The federal government announced Wednesday that it will increase the number of H-2B visas issued to temporary foreign workers by 65,000.

The Departments of Homeland Security and Labor said the increase, which became effective Oct. 1, will supplement the 66,000 H-2B visas normally issued each year. By increasing the number at the start of the federal government’s fiscal year, employers who could face staffing shortages next summer will have a chance to plan ahead.

Merlene Warren of Montego Bay, Jamaica, cleans a guest room at the Meadowmere Resort in Ogunquit in 2013. Warren was working temporarily in the U.S. with an H-2B Visa.

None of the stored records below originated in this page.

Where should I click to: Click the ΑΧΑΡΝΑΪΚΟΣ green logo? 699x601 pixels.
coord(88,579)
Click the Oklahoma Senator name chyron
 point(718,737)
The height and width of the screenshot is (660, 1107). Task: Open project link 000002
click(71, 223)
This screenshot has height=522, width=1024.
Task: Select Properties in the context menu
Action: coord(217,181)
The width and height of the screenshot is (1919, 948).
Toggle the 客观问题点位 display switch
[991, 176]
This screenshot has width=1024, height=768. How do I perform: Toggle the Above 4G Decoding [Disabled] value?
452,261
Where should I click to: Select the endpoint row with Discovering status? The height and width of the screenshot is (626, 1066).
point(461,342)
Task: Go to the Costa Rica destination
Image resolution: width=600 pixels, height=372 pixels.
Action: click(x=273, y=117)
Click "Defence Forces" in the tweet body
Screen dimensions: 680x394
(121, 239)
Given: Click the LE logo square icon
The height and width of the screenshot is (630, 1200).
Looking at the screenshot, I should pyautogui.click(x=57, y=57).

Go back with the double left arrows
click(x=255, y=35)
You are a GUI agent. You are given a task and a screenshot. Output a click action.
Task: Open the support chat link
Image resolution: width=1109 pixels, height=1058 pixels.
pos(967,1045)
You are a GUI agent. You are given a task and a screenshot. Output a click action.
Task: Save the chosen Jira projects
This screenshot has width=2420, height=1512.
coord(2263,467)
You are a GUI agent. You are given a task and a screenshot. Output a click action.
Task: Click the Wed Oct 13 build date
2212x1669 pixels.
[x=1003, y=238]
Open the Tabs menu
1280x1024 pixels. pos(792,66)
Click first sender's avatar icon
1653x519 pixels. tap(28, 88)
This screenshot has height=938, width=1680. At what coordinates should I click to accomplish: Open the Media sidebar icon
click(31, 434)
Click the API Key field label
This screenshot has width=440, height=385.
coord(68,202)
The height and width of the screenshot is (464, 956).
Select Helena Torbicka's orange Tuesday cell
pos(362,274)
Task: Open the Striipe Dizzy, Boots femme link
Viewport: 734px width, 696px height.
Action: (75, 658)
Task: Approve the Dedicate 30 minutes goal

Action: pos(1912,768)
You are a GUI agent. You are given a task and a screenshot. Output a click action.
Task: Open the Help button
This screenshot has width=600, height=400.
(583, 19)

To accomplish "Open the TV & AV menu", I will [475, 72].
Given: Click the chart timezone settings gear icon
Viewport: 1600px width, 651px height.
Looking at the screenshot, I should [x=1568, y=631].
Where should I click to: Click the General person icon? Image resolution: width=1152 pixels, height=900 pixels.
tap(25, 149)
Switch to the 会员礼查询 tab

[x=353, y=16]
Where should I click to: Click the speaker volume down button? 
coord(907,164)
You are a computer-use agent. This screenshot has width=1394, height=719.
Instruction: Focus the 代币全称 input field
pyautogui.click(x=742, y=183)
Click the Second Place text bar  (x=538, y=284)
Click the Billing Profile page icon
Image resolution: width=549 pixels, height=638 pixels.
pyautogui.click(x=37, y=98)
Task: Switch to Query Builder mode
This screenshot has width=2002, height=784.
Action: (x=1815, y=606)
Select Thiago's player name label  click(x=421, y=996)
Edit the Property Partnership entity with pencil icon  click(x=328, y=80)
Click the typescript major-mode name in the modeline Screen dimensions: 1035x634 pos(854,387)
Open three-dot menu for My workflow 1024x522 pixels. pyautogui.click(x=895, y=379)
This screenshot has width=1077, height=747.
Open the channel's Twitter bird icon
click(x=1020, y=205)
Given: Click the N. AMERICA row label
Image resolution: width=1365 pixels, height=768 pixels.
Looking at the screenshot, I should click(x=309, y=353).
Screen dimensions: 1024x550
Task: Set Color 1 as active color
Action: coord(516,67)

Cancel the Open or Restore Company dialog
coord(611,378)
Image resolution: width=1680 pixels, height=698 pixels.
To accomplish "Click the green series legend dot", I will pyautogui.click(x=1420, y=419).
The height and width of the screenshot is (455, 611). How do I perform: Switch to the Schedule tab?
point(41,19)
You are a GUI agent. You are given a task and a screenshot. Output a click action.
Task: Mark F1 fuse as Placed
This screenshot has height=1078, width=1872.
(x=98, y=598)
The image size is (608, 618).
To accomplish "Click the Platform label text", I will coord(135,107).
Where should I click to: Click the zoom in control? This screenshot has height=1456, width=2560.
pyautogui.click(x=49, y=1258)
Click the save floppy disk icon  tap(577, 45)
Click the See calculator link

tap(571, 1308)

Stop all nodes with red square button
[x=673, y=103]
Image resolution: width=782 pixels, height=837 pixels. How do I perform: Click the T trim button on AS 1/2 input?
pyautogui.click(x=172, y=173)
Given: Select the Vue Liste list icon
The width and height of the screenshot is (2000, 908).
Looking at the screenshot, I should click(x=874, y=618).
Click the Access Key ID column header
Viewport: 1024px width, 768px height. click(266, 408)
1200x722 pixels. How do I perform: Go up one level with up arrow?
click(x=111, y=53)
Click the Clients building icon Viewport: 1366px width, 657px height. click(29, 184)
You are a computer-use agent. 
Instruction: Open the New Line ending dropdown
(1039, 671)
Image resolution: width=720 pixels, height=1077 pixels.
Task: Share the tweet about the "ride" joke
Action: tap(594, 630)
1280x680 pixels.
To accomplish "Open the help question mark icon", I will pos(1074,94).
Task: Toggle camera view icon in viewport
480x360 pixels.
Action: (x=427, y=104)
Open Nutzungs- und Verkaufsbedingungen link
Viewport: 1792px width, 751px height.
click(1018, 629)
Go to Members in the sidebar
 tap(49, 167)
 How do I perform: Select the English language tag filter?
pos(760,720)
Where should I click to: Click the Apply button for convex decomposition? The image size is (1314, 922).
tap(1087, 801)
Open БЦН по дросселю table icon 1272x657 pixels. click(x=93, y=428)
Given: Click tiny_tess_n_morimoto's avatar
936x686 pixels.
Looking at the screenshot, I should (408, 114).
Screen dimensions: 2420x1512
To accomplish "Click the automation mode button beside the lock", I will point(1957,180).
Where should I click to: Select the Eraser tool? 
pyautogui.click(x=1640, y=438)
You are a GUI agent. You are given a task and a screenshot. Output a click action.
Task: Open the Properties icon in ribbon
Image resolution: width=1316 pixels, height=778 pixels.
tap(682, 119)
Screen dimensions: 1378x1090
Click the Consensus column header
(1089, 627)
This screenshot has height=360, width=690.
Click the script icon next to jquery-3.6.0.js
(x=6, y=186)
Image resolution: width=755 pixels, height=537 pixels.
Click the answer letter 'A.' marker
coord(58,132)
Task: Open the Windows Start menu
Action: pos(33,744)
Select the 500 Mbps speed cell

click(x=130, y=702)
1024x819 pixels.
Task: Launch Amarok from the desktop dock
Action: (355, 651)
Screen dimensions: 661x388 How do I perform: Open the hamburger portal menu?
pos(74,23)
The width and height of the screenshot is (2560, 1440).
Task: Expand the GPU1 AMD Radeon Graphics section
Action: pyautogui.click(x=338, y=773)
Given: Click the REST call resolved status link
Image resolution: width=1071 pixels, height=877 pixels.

Shawn Patrick Ouellette/Staff Photographer

Maine Sens. Susan Collins and Angus King said in a statement that the increase should help Maine small businesses deal with staffing shortages. The two had been pushing the Biden administration to make more visas available.

“As small businesses in Maine and America continue to face severe workforce shortages, these 65,000 additional H-2B visas will help our employers find the help they urgently need,” Collins and King said in a joint statement. “Although this relief is welcome news to many Maine small businesses, there is still an overwhelming need given the current tight labor market and record low unemployment. We must improve the H-2B program to ensure Maine small businesses do not continue to suffer from a lack of workers.”

The Department of Homeland Security released 35,000 additional H-2B visas last spring. The temporary work visas fill staffing needs for small businesses trying to fill temporary, seasonal positions, such as tourist industry jobs. As required by law, employers must first try to hire American workers to fill open positions.

The latest H-2B supplemental includes an allocation of 20,000 visas to workers from Haiti and the Central American countries of Honduras, Guatemala and El Salvador.